**WORK INSTRUCTIONS:** Scan the entries below and extract each line with the word "will" in it.

**RECORDS TO USE:**
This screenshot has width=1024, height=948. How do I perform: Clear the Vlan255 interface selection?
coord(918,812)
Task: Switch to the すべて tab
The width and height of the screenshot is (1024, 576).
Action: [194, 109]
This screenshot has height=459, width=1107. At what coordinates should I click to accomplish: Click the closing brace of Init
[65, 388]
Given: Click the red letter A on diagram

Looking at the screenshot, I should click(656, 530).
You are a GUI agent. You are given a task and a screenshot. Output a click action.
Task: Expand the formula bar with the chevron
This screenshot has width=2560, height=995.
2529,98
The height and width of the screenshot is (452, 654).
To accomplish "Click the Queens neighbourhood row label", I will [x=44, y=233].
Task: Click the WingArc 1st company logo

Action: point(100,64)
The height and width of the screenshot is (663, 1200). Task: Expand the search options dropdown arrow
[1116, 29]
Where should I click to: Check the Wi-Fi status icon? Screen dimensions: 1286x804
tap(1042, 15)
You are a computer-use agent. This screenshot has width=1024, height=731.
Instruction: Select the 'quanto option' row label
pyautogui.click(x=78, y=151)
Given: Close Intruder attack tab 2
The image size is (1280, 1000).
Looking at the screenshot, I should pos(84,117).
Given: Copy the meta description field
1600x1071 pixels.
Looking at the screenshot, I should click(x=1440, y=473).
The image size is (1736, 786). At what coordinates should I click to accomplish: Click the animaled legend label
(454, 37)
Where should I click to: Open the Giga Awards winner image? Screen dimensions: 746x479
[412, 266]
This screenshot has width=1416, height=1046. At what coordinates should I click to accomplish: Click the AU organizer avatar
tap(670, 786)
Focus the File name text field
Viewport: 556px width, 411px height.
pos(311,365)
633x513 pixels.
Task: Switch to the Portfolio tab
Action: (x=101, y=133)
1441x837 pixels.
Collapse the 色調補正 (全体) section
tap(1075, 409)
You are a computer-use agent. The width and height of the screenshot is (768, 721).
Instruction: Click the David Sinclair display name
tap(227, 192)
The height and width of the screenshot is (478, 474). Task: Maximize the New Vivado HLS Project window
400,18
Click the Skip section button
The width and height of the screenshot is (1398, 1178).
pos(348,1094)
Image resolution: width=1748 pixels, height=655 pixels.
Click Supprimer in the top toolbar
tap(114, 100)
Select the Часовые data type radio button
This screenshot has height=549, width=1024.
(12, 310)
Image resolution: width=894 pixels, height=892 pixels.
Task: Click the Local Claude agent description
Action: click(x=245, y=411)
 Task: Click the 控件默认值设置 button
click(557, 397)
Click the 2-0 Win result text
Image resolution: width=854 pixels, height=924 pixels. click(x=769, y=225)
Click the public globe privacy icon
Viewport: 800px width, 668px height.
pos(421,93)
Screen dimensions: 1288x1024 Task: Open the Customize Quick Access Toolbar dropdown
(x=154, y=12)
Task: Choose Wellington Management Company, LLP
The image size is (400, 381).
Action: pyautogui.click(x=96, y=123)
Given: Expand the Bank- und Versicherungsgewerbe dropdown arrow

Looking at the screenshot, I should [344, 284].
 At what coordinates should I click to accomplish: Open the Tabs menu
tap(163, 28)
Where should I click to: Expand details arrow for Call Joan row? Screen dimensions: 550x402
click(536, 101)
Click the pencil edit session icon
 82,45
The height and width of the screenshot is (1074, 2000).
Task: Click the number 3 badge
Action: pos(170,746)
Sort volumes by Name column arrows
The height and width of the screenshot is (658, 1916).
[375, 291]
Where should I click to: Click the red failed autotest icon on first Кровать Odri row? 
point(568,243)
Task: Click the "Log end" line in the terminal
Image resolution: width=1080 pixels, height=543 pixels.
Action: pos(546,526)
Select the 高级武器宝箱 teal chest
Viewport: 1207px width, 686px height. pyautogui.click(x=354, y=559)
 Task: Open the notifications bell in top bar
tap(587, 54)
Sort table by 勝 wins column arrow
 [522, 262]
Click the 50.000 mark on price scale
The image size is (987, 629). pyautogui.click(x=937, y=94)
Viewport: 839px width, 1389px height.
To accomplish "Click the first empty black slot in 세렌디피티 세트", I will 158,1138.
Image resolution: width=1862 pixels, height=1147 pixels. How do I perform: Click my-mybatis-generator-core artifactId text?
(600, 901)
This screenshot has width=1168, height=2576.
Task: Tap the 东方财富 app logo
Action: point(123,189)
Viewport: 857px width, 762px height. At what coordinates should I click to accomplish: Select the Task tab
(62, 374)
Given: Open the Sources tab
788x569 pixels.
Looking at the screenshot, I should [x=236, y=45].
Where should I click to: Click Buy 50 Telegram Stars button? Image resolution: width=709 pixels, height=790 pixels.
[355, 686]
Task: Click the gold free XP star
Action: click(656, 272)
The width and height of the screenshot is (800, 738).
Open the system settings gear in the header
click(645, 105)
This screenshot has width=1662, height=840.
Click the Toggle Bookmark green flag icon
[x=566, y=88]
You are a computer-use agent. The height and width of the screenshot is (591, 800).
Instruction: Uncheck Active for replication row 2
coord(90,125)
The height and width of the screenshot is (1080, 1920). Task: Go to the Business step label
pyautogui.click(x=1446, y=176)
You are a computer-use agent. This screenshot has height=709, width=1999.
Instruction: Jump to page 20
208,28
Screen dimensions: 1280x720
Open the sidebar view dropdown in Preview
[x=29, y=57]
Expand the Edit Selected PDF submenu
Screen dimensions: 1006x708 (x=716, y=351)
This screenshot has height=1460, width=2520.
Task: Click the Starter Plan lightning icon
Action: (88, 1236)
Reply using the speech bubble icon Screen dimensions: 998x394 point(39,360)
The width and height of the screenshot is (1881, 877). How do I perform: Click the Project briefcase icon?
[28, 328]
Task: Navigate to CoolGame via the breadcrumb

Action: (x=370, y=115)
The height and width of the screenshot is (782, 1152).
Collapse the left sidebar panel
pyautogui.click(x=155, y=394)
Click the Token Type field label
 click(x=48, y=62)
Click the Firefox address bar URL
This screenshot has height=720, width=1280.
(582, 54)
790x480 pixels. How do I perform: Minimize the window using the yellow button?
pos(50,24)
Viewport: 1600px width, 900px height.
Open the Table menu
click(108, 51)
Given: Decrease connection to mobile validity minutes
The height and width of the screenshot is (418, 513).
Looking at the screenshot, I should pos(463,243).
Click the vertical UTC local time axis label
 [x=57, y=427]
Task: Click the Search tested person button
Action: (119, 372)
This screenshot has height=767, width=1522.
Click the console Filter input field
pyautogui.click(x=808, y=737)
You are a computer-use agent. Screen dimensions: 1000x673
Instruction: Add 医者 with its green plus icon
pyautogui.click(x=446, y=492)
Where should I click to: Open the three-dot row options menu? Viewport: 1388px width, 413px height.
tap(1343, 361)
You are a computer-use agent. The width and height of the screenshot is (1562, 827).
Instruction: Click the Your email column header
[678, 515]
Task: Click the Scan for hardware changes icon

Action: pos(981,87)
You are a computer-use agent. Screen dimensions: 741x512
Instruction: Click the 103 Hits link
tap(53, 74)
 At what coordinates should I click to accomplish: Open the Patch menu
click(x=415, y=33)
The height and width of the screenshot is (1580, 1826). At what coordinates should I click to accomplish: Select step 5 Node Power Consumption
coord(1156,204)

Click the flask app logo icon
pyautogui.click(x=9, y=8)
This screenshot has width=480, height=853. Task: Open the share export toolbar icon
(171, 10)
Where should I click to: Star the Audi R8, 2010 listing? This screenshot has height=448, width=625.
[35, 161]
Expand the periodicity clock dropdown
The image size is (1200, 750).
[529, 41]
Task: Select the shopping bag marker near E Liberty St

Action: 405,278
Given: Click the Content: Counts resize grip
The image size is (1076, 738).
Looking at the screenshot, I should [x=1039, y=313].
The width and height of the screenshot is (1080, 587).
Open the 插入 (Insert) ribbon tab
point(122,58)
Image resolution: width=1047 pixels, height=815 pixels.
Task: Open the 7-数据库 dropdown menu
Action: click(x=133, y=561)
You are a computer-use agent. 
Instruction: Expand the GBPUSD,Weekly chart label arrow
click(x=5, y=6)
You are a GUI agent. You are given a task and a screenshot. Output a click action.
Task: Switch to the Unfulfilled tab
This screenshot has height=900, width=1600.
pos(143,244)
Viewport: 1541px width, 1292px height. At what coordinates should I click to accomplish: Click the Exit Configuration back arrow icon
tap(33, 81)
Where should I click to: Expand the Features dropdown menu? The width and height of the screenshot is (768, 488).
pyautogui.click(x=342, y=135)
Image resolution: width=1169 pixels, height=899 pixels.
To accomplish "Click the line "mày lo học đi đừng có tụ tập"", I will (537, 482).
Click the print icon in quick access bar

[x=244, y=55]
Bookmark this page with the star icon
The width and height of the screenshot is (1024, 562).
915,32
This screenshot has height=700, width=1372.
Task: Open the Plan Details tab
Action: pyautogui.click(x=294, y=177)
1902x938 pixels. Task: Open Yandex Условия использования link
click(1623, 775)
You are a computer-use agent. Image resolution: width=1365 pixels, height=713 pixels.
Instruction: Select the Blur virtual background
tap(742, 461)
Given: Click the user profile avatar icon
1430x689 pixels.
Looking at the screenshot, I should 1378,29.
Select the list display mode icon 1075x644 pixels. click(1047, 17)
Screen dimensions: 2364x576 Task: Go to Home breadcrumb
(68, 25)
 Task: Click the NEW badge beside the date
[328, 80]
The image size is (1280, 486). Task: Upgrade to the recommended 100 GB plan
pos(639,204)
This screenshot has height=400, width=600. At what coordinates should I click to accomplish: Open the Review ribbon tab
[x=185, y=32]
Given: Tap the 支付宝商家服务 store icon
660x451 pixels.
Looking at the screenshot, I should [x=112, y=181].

**TASK ANSWER:**
To accomplish "Click the Queens neighbourhood row label", I will [x=44, y=233].
To accomplish "Click the first empty black slot in 세렌디피티 세트", I will 158,1138.
To accomplish "Click the line "mày lo học đi đừng có tụ tập"", I will (537, 482).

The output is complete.